Once he opened the book, he felt his heart beat. The text before his eyes began to move.
Red watched as the surroundings transformed into a field. Endless crops stretched across the horizon. Before him stood the Sun.
As if it was a few kilometers away from him, it burned with vigor.
Entranced, the Sun continued to burn its image inside his own retinas. No matter what kind of disturbance appeared, he couldn't move his head.
Grimm appeared in his peripheral vision, before they vanished. The crops began to burn, hell descended.
Yet, he only had one thing in his eyes.
The Sun.
By the time everything burnt to crisps, he only saw light. The blue skies vanished and he couldn't see the ground anymore.
Whenever his will wavered, his heart would drum in a cry of defiance.
Burning sensation gradually overtook all of his senses. He burned for a few minutes or days before a single sigh disrupted his concentration.
It vanished.
Both the burning pain and the light that kept him standing.
Now thrown into a sea of darkness, he found himself back in the library. The lights came on as night came.
The last page laid in his hands.
He flipped back to the first page and tried to read again.
Such sensation never came back, no matter how hard he concentrated on reading. He began to doubt whether it was his own hallucination or not.
The time to close came.

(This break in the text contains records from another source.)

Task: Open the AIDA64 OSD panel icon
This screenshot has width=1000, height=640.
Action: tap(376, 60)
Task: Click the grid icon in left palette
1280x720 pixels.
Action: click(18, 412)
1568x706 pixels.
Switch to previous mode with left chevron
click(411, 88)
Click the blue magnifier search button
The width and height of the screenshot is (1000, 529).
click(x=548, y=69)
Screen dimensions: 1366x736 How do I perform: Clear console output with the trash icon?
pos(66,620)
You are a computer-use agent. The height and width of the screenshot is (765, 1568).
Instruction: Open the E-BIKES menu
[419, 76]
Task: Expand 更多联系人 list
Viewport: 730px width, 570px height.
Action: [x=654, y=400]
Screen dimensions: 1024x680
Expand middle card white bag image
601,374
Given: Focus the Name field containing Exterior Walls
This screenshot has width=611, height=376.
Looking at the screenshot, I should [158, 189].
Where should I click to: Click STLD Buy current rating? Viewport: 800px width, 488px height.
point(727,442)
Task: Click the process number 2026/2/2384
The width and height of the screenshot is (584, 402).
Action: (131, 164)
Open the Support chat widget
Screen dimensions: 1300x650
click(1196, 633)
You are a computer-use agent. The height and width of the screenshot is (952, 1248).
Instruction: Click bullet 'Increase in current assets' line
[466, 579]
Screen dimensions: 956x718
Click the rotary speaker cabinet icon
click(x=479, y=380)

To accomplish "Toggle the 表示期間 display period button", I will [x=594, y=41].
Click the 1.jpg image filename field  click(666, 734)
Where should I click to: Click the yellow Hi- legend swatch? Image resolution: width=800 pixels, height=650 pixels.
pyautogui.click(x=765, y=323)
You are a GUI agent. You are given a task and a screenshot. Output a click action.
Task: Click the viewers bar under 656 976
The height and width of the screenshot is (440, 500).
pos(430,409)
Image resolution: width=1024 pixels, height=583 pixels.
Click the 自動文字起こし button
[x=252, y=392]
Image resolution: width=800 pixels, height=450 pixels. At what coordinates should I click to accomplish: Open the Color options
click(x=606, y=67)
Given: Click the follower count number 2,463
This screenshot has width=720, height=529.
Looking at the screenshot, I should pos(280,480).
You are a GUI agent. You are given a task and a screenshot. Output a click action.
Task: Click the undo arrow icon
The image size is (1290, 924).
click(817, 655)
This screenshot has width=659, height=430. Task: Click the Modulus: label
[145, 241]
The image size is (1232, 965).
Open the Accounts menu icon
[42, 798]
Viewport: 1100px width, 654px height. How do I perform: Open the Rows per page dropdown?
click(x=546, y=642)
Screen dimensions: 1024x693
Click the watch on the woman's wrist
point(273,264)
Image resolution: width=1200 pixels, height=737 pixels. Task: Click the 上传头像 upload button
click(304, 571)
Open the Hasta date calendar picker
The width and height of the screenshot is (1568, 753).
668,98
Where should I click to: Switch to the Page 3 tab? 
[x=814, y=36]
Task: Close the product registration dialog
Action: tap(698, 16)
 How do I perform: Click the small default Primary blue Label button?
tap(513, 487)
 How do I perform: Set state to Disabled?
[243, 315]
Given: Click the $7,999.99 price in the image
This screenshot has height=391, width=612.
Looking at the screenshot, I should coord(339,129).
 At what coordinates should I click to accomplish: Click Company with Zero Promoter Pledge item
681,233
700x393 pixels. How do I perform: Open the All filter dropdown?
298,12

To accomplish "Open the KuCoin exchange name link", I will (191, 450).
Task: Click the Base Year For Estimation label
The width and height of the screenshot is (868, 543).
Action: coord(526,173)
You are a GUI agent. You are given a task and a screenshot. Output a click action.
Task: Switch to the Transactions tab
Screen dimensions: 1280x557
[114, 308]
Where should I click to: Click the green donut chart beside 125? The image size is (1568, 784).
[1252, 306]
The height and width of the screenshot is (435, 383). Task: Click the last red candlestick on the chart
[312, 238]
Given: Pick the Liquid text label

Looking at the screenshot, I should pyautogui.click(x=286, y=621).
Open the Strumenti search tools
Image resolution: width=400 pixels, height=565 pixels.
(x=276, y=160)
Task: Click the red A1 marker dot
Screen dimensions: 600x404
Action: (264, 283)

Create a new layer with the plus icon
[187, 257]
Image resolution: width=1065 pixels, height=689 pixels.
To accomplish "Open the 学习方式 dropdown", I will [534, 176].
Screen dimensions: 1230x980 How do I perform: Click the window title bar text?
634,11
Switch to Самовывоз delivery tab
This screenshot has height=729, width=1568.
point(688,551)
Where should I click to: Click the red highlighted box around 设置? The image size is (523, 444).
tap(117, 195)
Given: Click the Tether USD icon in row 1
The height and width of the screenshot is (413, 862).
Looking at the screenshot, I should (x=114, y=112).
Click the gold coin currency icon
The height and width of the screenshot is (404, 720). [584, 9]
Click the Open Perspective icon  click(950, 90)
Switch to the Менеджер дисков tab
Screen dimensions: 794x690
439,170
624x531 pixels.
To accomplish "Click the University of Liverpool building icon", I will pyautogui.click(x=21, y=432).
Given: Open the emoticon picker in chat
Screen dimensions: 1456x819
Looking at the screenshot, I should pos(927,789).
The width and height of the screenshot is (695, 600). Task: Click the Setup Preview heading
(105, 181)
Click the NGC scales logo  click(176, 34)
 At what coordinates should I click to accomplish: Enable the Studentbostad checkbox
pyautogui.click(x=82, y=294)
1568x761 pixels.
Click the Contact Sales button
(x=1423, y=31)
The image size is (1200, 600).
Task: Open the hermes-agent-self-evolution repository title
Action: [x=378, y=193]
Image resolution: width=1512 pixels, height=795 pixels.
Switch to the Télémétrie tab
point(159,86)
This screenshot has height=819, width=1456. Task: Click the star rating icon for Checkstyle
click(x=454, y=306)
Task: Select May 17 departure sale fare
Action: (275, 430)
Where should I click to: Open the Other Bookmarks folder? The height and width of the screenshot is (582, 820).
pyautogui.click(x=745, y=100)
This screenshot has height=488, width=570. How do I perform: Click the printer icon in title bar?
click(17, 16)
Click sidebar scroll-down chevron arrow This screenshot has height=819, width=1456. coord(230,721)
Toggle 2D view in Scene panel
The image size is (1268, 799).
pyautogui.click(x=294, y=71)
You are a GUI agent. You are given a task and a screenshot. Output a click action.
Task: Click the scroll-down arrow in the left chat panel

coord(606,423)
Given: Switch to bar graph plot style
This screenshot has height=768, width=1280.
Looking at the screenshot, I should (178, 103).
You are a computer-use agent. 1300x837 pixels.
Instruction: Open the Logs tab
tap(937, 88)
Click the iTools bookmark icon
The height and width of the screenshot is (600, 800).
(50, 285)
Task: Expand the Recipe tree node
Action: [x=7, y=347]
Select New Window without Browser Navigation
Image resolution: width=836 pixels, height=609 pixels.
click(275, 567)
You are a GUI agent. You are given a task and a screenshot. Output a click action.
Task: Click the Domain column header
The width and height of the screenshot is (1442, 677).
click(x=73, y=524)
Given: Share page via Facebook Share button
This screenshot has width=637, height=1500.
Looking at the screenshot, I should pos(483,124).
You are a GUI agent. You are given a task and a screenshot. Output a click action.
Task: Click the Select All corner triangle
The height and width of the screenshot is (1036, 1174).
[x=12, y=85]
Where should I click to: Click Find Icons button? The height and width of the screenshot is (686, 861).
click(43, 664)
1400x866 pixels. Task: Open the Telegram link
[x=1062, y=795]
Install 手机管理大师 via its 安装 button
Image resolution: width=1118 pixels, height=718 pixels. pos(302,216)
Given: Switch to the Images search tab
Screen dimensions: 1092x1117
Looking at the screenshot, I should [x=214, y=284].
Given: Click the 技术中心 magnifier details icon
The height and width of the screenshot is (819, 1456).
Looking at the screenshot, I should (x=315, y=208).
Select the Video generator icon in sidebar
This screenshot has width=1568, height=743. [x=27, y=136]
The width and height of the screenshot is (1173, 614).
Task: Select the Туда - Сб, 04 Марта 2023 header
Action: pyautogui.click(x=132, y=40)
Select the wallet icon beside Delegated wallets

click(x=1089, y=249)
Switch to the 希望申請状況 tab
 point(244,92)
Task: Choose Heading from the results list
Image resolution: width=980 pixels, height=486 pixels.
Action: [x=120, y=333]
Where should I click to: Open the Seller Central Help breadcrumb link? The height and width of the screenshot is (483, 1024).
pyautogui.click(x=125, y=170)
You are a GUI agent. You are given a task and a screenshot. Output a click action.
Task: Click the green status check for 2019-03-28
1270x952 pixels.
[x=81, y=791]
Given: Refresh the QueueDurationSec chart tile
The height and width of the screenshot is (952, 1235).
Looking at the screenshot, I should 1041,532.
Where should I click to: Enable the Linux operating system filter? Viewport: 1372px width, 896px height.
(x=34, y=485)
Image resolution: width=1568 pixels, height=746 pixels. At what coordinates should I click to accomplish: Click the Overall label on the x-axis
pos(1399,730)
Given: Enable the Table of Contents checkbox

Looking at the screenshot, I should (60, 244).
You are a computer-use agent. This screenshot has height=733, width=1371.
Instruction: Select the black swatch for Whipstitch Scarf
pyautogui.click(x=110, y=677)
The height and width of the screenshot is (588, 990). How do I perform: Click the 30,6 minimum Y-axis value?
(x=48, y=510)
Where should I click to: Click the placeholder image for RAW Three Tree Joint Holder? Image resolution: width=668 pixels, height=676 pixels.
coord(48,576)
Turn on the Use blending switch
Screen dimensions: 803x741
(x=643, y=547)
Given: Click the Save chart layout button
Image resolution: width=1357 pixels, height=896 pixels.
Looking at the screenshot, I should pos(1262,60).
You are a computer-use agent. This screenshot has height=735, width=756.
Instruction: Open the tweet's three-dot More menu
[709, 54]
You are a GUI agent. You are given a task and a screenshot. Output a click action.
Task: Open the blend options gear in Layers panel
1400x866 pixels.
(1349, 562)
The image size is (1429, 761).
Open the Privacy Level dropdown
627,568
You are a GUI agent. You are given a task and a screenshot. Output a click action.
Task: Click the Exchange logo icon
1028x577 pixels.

He bid farewell to the librarian and left.
Walking home, his head turned into a turbulent sea of emotions. Unfamiliar waves crashed with the ones he knew.
The feeling of learning so much and yet nothing at all.
Both enlightened and blinded.
He found the old man sitting at the kitchen table. He looked at Red and grinned before bidding him goodnight.
When Red wished him goodnight and went to sleep, a glint appeared in his ash eyes.
Not silver, but ash. Burned to crisps by something incredible.
The moon began its marathon across the sky.
Red couldn't fall asleep at all. Tossing around, his head kept wandering everywhere. From the day he spent at Patch to the unknown reason why Faunus won and much more.
His mind somehow became much more clear and awake than during the day.
Every touch, itch, and the position he tried to sleep in. It kept making him more awake and alert.
Light appeared in the room with a click. He took out a notebook and noted down everything that happened today, his findings and thoughts.
Following his guts. The words took away the thoughts inside his head and absorbed them into the letters.
Time flew and sleepiness finally creeped in.